WHAT TO PRODUCE: In the listing below, retype everything from the line containing "The width and height of the screenshot is (1200, 563)." down to the line containing "inside the event", both lines included, and leave the pictures out.

STORED ROWS:
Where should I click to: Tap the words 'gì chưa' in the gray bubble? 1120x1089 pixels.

...

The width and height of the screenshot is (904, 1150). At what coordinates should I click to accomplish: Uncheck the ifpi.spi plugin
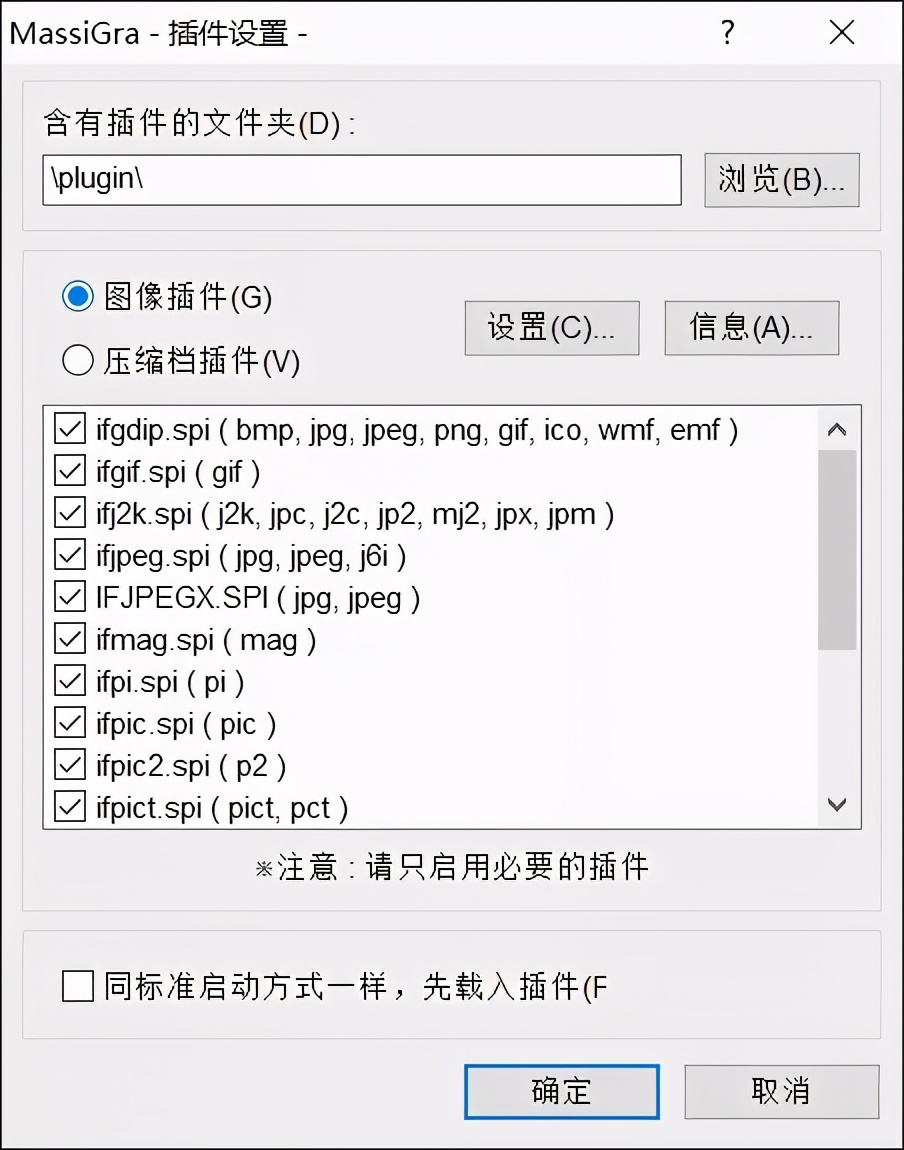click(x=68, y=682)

---

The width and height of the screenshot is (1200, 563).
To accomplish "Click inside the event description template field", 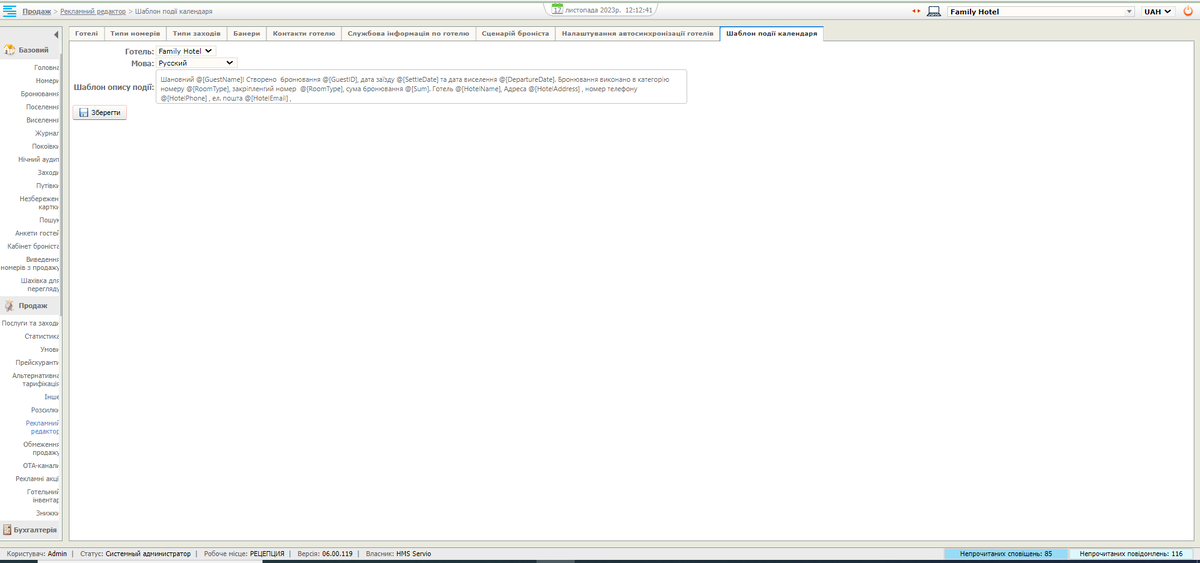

EXPECTED ANSWER:
The width and height of the screenshot is (1200, 563).
To accomplish "Click inside the event description template field", 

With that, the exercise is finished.